Et voilà, my new favorite salad was born.
One important hint upfront about the size of the bowl in which you mix all the ingredients:
Take the largest one you have!
Seriously. You'd better go rummage your basement looking for that one giant salad bowl that your grandmother handed you down or another relative gave you for Christmas to use on a special occasion. This recipe marks that special occasion!
Find the extra-large bowl, rescue it from the basement, and then put it to use. A whole Chinese cabbage may not look like much, but once it’s cut into pieces its volume seems to double. Or even triple. Well, you don't have to listen to me, of course. You might even like to have pieces of Chinese cabbage flying around everywhere in your kitchen. But as I’m a nice person I felt the urge to warn you.

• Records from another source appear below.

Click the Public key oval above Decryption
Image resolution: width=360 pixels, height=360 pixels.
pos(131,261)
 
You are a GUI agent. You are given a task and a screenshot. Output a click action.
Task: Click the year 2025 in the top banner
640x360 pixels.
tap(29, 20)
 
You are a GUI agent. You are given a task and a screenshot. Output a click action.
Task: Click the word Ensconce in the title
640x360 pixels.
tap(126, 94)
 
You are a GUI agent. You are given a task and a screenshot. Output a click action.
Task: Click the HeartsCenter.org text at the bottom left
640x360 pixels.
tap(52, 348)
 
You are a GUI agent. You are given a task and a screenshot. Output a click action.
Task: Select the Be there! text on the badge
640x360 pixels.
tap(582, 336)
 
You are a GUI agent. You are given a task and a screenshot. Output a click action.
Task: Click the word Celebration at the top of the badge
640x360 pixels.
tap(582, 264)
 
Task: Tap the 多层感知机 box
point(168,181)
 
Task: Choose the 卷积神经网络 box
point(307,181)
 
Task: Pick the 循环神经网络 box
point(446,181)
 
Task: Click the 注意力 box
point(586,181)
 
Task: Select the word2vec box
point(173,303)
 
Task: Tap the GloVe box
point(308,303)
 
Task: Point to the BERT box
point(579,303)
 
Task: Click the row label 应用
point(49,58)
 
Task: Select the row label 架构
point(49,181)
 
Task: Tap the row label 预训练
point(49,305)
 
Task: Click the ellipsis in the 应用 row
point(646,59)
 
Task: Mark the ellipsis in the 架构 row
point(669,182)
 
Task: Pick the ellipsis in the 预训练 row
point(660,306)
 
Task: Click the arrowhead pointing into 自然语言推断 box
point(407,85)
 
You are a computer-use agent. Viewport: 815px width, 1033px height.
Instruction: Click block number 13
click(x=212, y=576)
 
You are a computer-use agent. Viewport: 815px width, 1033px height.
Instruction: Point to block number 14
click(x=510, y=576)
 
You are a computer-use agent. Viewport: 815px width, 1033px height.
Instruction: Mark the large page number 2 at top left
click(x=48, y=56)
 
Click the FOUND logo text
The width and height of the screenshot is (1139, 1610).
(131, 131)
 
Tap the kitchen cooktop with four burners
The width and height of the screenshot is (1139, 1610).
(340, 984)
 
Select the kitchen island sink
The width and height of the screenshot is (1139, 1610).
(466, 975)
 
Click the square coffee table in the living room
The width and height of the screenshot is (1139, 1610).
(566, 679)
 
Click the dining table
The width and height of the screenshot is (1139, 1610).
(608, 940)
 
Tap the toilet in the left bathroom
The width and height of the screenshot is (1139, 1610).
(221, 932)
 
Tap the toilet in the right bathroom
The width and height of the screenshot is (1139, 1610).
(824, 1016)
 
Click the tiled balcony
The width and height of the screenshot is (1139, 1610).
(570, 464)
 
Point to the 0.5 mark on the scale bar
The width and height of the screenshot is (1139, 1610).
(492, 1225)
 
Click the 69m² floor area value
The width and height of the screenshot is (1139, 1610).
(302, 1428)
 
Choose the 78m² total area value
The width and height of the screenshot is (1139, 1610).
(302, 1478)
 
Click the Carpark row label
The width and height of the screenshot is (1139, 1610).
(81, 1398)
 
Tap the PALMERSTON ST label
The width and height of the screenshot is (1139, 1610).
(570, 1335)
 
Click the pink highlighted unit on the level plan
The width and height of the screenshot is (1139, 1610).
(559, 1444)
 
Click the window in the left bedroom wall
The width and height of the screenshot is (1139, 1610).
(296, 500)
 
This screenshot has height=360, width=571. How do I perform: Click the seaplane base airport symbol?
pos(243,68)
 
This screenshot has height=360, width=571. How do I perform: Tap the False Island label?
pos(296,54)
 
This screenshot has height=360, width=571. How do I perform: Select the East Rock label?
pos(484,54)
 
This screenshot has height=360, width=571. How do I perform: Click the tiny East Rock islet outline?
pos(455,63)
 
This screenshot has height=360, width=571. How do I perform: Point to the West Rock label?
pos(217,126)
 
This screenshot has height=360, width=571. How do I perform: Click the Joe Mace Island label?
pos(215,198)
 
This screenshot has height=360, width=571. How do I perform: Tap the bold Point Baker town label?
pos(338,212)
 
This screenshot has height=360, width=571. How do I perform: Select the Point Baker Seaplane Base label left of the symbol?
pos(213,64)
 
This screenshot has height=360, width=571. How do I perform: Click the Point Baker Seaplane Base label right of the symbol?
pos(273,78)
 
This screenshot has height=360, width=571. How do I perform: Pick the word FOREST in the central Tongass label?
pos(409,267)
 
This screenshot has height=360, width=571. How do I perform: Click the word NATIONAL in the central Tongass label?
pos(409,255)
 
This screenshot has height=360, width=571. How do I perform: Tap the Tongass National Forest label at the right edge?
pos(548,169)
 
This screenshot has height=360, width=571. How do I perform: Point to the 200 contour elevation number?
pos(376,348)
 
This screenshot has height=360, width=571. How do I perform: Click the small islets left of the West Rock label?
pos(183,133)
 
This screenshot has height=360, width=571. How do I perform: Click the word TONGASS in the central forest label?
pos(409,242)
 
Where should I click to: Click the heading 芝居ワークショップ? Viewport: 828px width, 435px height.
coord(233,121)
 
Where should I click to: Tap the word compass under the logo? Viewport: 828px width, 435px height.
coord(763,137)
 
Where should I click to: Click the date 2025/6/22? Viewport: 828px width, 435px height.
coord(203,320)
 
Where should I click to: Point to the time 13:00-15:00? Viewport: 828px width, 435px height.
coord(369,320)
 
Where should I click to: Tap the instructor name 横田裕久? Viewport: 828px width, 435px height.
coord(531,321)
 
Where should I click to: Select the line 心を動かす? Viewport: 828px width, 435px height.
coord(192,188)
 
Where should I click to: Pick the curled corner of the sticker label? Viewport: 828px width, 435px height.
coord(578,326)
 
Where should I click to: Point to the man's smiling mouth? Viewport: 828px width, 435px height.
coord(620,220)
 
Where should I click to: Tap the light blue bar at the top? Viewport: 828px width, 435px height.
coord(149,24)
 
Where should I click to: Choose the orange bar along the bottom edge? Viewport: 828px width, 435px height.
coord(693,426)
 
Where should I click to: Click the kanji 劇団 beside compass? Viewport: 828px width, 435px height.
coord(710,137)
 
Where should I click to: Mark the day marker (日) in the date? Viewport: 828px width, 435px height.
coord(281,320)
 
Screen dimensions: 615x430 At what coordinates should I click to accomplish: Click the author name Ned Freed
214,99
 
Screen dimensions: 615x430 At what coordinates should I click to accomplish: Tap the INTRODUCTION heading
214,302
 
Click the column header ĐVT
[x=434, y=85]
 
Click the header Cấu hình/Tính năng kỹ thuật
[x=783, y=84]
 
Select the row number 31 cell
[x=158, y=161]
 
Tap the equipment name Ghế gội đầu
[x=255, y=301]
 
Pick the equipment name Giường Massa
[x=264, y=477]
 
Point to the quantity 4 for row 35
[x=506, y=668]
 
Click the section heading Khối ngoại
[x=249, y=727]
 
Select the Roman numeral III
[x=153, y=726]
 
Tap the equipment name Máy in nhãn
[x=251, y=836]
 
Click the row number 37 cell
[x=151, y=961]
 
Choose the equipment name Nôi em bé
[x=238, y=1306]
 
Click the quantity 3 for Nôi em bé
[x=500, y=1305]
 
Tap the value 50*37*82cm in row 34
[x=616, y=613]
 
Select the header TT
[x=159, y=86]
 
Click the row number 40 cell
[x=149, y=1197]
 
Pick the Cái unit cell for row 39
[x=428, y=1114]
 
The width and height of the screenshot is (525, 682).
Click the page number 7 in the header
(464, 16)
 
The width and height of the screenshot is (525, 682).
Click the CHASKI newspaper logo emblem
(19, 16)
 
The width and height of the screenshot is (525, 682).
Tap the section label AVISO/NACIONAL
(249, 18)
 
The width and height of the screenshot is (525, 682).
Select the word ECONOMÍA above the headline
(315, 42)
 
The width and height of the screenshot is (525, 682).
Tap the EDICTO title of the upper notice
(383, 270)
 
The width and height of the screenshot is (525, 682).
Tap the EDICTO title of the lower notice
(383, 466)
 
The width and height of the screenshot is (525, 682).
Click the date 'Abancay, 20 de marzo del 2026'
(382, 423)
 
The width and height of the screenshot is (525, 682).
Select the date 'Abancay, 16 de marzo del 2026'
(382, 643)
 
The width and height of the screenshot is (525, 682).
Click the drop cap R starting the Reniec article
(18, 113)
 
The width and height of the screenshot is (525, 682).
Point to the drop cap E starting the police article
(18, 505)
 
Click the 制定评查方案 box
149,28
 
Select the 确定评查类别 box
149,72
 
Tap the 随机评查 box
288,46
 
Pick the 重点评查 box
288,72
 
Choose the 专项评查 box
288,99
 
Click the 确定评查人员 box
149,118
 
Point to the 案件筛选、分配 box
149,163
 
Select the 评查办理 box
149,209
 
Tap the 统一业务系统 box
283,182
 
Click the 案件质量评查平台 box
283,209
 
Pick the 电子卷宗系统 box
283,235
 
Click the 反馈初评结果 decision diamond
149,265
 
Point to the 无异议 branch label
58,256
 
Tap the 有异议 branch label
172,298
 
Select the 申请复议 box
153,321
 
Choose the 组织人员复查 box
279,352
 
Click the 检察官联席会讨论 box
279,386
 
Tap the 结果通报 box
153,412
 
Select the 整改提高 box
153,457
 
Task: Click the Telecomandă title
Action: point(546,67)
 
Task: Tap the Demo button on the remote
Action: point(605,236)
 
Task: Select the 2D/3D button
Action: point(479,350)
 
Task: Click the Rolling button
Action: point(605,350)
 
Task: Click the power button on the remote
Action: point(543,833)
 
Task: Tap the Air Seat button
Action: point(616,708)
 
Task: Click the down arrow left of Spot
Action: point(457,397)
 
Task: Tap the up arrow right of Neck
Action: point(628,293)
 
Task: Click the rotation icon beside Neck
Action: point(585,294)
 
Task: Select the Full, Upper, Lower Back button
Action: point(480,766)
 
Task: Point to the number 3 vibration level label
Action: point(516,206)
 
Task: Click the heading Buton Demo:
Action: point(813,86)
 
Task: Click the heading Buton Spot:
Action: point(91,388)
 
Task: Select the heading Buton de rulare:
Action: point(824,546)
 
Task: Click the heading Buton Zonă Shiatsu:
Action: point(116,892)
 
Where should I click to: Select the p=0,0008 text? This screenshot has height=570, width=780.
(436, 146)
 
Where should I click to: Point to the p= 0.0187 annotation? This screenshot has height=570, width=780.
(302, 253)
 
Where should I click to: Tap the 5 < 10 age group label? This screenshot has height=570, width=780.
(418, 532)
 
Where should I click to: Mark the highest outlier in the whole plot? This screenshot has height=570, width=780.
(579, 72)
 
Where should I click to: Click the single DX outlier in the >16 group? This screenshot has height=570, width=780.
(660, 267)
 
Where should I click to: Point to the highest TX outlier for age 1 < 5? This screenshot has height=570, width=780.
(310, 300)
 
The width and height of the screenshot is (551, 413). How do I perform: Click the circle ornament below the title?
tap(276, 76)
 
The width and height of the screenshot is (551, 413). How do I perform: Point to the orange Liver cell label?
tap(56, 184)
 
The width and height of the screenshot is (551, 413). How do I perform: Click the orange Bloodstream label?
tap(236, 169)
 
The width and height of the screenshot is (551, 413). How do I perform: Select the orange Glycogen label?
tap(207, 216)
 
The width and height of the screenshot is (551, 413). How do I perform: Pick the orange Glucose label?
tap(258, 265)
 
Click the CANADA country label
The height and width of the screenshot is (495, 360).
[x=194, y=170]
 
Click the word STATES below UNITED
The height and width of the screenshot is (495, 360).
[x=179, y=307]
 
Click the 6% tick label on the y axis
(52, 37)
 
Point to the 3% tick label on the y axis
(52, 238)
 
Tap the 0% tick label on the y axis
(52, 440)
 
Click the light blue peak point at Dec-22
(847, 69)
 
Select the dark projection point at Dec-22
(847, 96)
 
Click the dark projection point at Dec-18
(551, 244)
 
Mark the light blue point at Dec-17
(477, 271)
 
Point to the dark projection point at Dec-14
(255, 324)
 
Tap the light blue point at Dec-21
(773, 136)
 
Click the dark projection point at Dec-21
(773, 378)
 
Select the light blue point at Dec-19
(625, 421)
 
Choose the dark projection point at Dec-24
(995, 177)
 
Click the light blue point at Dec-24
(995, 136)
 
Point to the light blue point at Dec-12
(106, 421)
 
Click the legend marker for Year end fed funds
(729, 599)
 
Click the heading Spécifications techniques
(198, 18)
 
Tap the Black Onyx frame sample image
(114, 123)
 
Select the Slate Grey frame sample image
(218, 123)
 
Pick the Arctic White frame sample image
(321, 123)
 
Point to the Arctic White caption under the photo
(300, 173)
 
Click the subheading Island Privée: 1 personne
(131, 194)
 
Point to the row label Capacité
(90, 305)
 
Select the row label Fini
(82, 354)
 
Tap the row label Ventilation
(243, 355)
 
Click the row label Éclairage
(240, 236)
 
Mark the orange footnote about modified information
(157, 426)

One more hint (then I'll really stop, and you can finally go check out the recipe): You won't find any salt in the ingredients list for the sauce. Yes, that's true, no need to double-check or tell me that I forgot to mention it. I deliberately left it out, because I find that the tamari sauce and vegetable broth add enough saltiness to the dish. But of course, you are free to act according to your taste and season with salt to your liking.
Chinese cabbage salad with mung bean sprouts and smoked tofu - Prepared in the largest bowl you own
- 1 medium-sized Chinese cabbage about 800g
- 150 g mung bean sprouts* optional
- 250 g cherry tomatoes
- 400 g smoked tofu
- 50 ml strong vegetable broth
- 1 tablespoon native sesame oil
- 1 tablespoon roasted sesame oil
- 2 tablespoons apple cider vinegar
- 3 tablespoons tamari sauce alternatively soy sauce
- 3 tablespoons sesame seeds roasted
- Wash the Chinese cabbage. Cut off the stalk, quarter the cabbage lengthwise and then cut the quarters into bite-sized pieces.
- Rinse the mung bean sprouts (if you use any).
- Rinse and halve the cherry tomatoes.
- Drain the smoked tofu and cut it into small cubes.
- For the sauce, whisk all ingredients together.
- Layer the salad ingredients (Chinese cabbage, sprouts, tomatoes, smoked tofu) in a very large bowl. Pour the sauce over them and carefully stir until everything is well incorporated.